REQUIRED WORK
The whole of the data is to be duplicated precisely.

DATA SHOWN
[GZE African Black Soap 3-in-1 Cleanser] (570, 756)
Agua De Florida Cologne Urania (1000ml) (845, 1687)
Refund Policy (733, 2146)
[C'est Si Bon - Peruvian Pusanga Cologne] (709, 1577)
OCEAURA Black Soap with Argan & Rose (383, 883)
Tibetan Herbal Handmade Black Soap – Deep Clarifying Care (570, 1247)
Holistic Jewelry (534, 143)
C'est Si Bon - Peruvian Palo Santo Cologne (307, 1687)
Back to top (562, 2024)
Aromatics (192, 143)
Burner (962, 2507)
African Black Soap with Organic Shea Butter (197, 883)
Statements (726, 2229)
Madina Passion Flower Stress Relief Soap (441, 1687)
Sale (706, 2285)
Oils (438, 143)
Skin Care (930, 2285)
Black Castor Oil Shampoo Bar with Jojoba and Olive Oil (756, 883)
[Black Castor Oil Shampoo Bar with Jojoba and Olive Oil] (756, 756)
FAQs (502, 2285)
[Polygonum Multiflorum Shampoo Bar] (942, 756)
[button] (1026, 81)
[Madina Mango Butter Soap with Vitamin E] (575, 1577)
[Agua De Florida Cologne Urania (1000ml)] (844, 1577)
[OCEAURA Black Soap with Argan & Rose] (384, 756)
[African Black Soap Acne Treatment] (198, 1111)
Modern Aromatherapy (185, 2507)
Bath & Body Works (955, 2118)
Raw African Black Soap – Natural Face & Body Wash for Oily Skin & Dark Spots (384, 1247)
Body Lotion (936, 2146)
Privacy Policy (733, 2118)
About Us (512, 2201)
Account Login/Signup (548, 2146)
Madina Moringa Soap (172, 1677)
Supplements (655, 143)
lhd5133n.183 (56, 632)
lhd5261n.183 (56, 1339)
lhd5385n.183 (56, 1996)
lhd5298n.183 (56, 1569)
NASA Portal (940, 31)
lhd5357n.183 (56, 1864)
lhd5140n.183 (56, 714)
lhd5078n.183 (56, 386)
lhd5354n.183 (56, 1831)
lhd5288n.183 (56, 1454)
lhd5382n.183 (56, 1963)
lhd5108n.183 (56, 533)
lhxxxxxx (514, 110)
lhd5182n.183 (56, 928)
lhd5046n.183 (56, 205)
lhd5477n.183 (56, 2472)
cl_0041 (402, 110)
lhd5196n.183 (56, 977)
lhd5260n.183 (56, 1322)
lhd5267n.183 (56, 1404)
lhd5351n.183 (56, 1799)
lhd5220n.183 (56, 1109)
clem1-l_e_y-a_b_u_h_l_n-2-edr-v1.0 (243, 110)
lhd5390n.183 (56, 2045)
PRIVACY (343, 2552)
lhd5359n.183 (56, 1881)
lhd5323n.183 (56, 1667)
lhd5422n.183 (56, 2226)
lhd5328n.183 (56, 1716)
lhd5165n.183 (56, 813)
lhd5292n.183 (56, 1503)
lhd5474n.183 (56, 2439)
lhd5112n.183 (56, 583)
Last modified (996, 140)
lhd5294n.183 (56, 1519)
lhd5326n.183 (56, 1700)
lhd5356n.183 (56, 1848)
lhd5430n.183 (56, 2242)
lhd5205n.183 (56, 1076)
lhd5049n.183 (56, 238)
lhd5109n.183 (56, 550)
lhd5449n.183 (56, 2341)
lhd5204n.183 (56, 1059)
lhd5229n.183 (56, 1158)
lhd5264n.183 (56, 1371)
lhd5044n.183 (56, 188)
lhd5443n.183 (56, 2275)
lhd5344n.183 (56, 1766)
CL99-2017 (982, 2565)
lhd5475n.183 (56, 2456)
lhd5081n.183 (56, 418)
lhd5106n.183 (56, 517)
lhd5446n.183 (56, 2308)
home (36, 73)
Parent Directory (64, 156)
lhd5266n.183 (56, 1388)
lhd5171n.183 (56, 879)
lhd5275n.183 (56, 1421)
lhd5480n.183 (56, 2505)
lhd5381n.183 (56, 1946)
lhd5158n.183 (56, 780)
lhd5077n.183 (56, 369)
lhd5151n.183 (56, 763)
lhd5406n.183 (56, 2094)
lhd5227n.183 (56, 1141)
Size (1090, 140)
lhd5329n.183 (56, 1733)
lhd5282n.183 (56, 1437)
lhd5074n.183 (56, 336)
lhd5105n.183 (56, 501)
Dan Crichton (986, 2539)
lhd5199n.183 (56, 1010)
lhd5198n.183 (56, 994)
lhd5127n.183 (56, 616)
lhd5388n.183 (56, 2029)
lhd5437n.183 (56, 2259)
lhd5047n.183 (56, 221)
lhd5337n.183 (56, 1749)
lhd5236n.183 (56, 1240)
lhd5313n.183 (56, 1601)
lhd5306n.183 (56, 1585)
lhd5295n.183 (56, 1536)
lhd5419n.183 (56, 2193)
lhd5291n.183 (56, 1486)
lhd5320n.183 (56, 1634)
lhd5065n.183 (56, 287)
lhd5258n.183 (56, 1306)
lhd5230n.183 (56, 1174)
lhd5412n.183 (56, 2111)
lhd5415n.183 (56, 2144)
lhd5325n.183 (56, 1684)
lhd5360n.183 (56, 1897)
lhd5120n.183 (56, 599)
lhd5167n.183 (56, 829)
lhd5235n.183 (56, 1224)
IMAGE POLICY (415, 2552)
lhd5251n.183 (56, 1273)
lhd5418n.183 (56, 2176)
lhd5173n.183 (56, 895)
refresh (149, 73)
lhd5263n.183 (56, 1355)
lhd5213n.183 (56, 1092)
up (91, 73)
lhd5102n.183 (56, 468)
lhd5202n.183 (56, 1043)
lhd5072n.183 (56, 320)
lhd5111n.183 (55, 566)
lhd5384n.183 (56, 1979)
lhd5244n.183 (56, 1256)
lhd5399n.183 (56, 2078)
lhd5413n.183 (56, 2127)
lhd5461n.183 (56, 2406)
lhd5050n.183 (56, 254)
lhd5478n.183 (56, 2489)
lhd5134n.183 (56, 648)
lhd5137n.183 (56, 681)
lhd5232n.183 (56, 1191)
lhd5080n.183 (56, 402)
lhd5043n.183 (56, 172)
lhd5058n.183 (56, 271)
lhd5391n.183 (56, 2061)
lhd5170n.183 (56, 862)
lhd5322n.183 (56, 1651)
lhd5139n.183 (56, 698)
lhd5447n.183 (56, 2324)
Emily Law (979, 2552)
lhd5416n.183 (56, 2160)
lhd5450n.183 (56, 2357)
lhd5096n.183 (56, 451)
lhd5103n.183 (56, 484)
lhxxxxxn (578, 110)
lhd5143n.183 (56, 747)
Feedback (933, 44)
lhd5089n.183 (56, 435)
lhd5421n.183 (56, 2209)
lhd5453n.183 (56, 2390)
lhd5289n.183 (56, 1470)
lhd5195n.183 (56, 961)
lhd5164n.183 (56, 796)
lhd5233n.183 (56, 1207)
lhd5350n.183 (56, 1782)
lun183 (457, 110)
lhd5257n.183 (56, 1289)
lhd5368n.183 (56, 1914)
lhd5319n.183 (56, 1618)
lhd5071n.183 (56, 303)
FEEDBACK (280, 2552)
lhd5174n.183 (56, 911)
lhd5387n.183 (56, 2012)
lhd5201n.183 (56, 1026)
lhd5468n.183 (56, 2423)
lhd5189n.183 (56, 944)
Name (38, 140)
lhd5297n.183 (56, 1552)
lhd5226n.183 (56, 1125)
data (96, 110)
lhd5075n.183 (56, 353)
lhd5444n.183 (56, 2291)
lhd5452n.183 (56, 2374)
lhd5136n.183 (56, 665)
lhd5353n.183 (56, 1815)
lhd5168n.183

ANSWER SECTION
[GZE African Black Soap 3-in-1 Cleanser] (570, 756)
Agua De Florida Cologne Urania (1000ml) (845, 1687)
Refund Policy (733, 2146)
[C'est Si Bon - Peruvian Pusanga Cologne] (709, 1577)
OCEAURA Black Soap with Argan & Rose (383, 883)
Tibetan Herbal Handmade Black Soap – Deep Clarifying Care (570, 1247)
Holistic Jewelry (534, 143)
C'est Si Bon - Peruvian Palo Santo Cologne (307, 1687)
Back to top (562, 2024)
Aromatics (192, 143)
Burner (962, 2507)
African Black Soap with Organic Shea Butter (197, 883)
Statements (726, 2229)
Madina Passion Flower Stress Relief Soap (441, 1687)
Sale (706, 2285)
Oils (438, 143)
Skin Care (930, 2285)
Black Castor Oil Shampoo Bar with Jojoba and Olive Oil (756, 883)
[Black Castor Oil Shampoo Bar with Jojoba and Olive Oil] (756, 756)
FAQs (502, 2285)
[Polygonum Multiflorum Shampoo Bar] (942, 756)
[button] (1026, 81)
[Madina Mango Butter Soap with Vitamin E] (575, 1577)
[Agua De Florida Cologne Urania (1000ml)] (844, 1577)
[OCEAURA Black Soap with Argan & Rose] (384, 756)
[African Black Soap Acne Treatment] (198, 1111)
Modern Aromatherapy (185, 2507)
Bath & Body Works (955, 2118)
Raw African Black Soap – Natural Face & Body Wash for Oily Skin & Dark Spots (384, 1247)
Body Lotion (936, 2146)
Privacy Policy (733, 2118)
About Us (512, 2201)
Account Login/Signup (548, 2146)
Madina Moringa Soap (172, 1677)
Supplements (655, 143)
lhd5133n.183 (56, 632)
lhd5261n.183 (56, 1339)
lhd5385n.183 (56, 1996)
lhd5298n.183 (56, 1569)
NASA Portal (940, 31)
lhd5357n.183 (56, 1864)
lhd5140n.183 (56, 714)
lhd5078n.183 (56, 386)
lhd5354n.183 (56, 1831)
lhd5288n.183 (56, 1454)
lhd5382n.183 (56, 1963)
lhd5108n.183 (56, 533)
lhxxxxxx (514, 110)
lhd5182n.183 (56, 928)
lhd5046n.183 (56, 205)
lhd5477n.183 (56, 2472)
cl_0041 (402, 110)
lhd5196n.183 (56, 977)
lhd5260n.183 (56, 1322)
lhd5267n.183 (56, 1404)
lhd5351n.183 (56, 1799)
lhd5220n.183 (56, 1109)
clem1-l_e_y-a_b_u_h_l_n-2-edr-v1.0 (243, 110)
lhd5390n.183 (56, 2045)
PRIVACY (343, 2552)
lhd5359n.183 (56, 1881)
lhd5323n.183 (56, 1667)
lhd5422n.183 (56, 2226)
lhd5328n.183 (56, 1716)
lhd5165n.183 (56, 813)
lhd5292n.183 (56, 1503)
lhd5474n.183 (56, 2439)
lhd5112n.183 (56, 583)
Last modified (996, 140)
lhd5294n.183 (56, 1519)
lhd5326n.183 (56, 1700)
lhd5356n.183 (56, 1848)
lhd5430n.183 (56, 2242)
lhd5205n.183 (56, 1076)
lhd5049n.183 (56, 238)
lhd5109n.183 (56, 550)
lhd5449n.183 (56, 2341)
lhd5204n.183 (56, 1059)
lhd5229n.183 (56, 1158)
lhd5264n.183 (56, 1371)
lhd5044n.183 (56, 188)
lhd5443n.183 (56, 2275)
lhd5344n.183 (56, 1766)
CL99-2017 (982, 2565)
lhd5475n.183 (56, 2456)
lhd5081n.183 (56, 418)
lhd5106n.183 (56, 517)
lhd5446n.183 (56, 2308)
home (36, 73)
Parent Directory (64, 156)
lhd5266n.183 (56, 1388)
lhd5171n.183 (56, 879)
lhd5275n.183 (56, 1421)
lhd5480n.183 (56, 2505)
lhd5381n.183 (56, 1946)
lhd5158n.183 (56, 780)
lhd5077n.183 (56, 369)
lhd5151n.183 (56, 763)
lhd5406n.183 (56, 2094)
lhd5227n.183 (56, 1141)
Size (1090, 140)
lhd5329n.183 (56, 1733)
lhd5282n.183 (56, 1437)
lhd5074n.183 (56, 336)
lhd5105n.183 (56, 501)
Dan Crichton (986, 2539)
lhd5199n.183 (56, 1010)
lhd5198n.183 (56, 994)
lhd5127n.183 (56, 616)
lhd5388n.183 (56, 2029)
lhd5437n.183 (56, 2259)
lhd5047n.183 (56, 221)
lhd5337n.183 (56, 1749)
lhd5236n.183 (56, 1240)
lhd5313n.183 (56, 1601)
lhd5306n.183 (56, 1585)
lhd5295n.183 (56, 1536)
lhd5419n.183 (56, 2193)
lhd5291n.183 (56, 1486)
lhd5320n.183 (56, 1634)
lhd5065n.183 (56, 287)
lhd5258n.183 (56, 1306)
lhd5230n.183 (56, 1174)
lhd5412n.183 (56, 2111)
lhd5415n.183 (56, 2144)
lhd5325n.183 (56, 1684)
lhd5360n.183 (56, 1897)
lhd5120n.183 (56, 599)
lhd5167n.183 (56, 829)
lhd5235n.183 (56, 1224)
IMAGE POLICY (415, 2552)
lhd5251n.183 (56, 1273)
lhd5418n.183 (56, 2176)
lhd5173n.183 (56, 895)
refresh (149, 73)
lhd5263n.183 (56, 1355)
lhd5213n.183 (56, 1092)
up (91, 73)
lhd5102n.183 (56, 468)
lhd5202n.183 (56, 1043)
lhd5072n.183 (56, 320)
lhd5111n.183 (55, 566)
lhd5384n.183 (56, 1979)
lhd5244n.183 (56, 1256)
lhd5399n.183 (56, 2078)
lhd5413n.183 (56, 2127)
lhd5461n.183 (56, 2406)
lhd5050n.183 (56, 254)
lhd5478n.183 (56, 2489)
lhd5134n.183 (56, 648)
lhd5137n.183 (56, 681)
lhd5232n.183 (56, 1191)
lhd5080n.183 (56, 402)
lhd5043n.183 (56, 172)
lhd5058n.183 (56, 271)
lhd5391n.183 (56, 2061)
lhd5170n.183 (56, 862)
lhd5322n.183 (56, 1651)
lhd5139n.183 (56, 698)
lhd5447n.183 (56, 2324)
Emily Law (979, 2552)
lhd5416n.183 (56, 2160)
lhd5450n.183 (56, 2357)
lhd5096n.183 (56, 451)
lhd5103n.183 (56, 484)
lhxxxxxn (578, 110)
lhd5143n.183 (56, 747)
Feedback (933, 44)
lhd5089n.183 (56, 435)
lhd5421n.183 (56, 2209)
lhd5453n.183 (56, 2390)
lhd5289n.183 (56, 1470)
lhd5195n.183 (56, 961)
lhd5164n.183 (56, 796)
lhd5233n.183 (56, 1207)
lhd5350n.183 (56, 1782)
lun183 (457, 110)
lhd5257n.183 (56, 1289)
lhd5368n.183 (56, 1914)
lhd5319n.183 (56, 1618)
lhd5071n.183 (56, 303)
FEEDBACK (280, 2552)
lhd5174n.183 (56, 911)
lhd5387n.183 (56, 2012)
lhd5201n.183 (56, 1026)
lhd5468n.183 (56, 2423)
lhd5189n.183 (56, 944)
Name (38, 140)
lhd5297n.183 (56, 1552)
lhd5226n.183 (56, 1125)
data (96, 110)
lhd5075n.183 (56, 353)
lhd5444n.183 (56, 2291)
lhd5452n.183 (56, 2374)
lhd5136n.183 (56, 665)
lhd5353n.183 (56, 1815)
lhd5168n.183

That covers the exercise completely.